I am gathering material for an exposition on Lie theory and I am after proofs that a Lie group with finite centre is compact if and only if its Killing form is negative definite.
I know of one, sketched as follows: for the "if" direction, the group's adjoint representation image must be a subgroup of $O\left(\mathbf{g},\,-B\right)$ (where $\mathbf{g}$ is the group's Lie algebra and $B$ the Killing form), since the Killing form is Ad-invariant. Thus the original group must be a finite cover (owing to the finite centre) of this compact beast. In the "only if" direction, one uses the compactness to build an Ad-invariant average over the group $G$ of an arbitrary pair of elements $x$ and $y$ the Lie algebra $B\left(x,y\right)=\int_{\gamma\in G} \left<{\rm Ad}_\gamma x, {\rm Ad}_\gamma y\right> d\mu(G)$, with $\mu$ the Haar measure. Some simple gymnastics on this integral then shows it is negative definite.
I would like a citation for the above proof if you know one.

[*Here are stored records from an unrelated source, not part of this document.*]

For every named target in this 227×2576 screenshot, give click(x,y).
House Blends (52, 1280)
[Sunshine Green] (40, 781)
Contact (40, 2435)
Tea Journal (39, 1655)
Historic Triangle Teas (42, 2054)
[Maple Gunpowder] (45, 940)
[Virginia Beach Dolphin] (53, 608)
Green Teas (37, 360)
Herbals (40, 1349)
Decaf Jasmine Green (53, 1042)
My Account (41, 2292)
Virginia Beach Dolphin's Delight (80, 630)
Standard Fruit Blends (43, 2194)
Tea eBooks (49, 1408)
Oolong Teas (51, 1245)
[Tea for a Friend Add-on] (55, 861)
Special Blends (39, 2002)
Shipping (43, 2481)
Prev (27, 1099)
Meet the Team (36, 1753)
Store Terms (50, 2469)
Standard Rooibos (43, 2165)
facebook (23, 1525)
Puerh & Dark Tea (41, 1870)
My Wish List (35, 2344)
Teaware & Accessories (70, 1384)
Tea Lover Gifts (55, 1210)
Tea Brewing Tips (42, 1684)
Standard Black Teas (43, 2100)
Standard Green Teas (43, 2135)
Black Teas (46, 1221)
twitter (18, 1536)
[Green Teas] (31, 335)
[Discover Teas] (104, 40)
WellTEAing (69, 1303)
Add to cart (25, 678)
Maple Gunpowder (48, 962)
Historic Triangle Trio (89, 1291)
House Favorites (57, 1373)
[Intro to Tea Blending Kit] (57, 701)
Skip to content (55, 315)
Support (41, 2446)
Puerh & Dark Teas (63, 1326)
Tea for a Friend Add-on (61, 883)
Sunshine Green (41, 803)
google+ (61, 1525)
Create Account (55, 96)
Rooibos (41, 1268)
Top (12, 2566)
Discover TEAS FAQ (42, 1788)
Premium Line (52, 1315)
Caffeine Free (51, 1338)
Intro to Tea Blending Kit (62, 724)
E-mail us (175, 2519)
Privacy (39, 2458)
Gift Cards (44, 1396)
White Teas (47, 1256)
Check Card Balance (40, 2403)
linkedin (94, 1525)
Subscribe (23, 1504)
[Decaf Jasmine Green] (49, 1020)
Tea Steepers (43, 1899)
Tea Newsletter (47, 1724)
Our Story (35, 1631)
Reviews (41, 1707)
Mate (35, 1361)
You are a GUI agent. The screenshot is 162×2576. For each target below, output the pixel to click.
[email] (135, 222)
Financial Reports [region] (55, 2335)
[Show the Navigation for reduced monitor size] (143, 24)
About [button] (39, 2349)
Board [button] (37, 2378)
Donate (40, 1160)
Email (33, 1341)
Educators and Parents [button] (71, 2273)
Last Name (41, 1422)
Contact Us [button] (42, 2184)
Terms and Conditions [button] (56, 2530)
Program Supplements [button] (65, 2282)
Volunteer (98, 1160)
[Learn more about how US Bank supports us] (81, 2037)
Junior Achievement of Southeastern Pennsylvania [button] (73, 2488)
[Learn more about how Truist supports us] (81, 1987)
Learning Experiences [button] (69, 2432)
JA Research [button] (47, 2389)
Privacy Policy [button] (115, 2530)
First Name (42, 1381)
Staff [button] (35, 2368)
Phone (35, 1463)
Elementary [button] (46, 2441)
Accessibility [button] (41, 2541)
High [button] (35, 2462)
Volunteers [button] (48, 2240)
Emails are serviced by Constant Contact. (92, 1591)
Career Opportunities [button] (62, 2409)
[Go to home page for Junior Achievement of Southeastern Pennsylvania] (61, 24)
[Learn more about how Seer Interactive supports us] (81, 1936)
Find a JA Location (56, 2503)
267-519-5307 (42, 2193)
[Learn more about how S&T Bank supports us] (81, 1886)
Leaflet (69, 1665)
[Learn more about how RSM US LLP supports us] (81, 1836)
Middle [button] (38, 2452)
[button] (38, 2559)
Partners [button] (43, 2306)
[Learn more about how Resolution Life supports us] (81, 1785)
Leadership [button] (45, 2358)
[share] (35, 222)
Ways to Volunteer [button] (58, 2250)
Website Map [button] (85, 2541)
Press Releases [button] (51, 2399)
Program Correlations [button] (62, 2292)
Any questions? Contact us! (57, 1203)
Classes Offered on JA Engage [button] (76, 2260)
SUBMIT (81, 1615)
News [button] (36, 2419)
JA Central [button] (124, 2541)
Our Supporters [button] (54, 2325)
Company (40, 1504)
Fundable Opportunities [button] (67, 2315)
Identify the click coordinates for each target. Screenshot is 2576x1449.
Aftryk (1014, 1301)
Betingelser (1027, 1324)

Does any one know of other proofs different from this one? With citations to a primary source, if you can, please.
Many thanks in advance.
Best Answer
If $G$ is a compact Lie group with discrete centre then its Lie algebra $\mathcal{G}$ has a trivial centre $Z(\mathcal{G})=\{0\}$. Since $G$ is compact, it admits a bi-invariant metric (as you mention above) and $\mathrm{ad}_x$ is antisymmetric for all $x\in\mathcal{G}$. Moreover, $\mathrm{ad}_x$ is diagonalizable and has all his eigenvalues of the forme $i\lambda$, $(\lambda>0)$ then its Killing form is negative definite: $$K(x,x)=\mathrm{tr}(\mathrm{ad}_x\mathrm{ad}_x)=-\sum_{k=1}^n\lambda_k^2<0$$ In the other direction, one may use the Myers theorem. But first, we must prove that the Ricci curvature of $\mathcal{G}$ is strictly positive, for some bi-invariant scalar product on $\mathcal{G}$.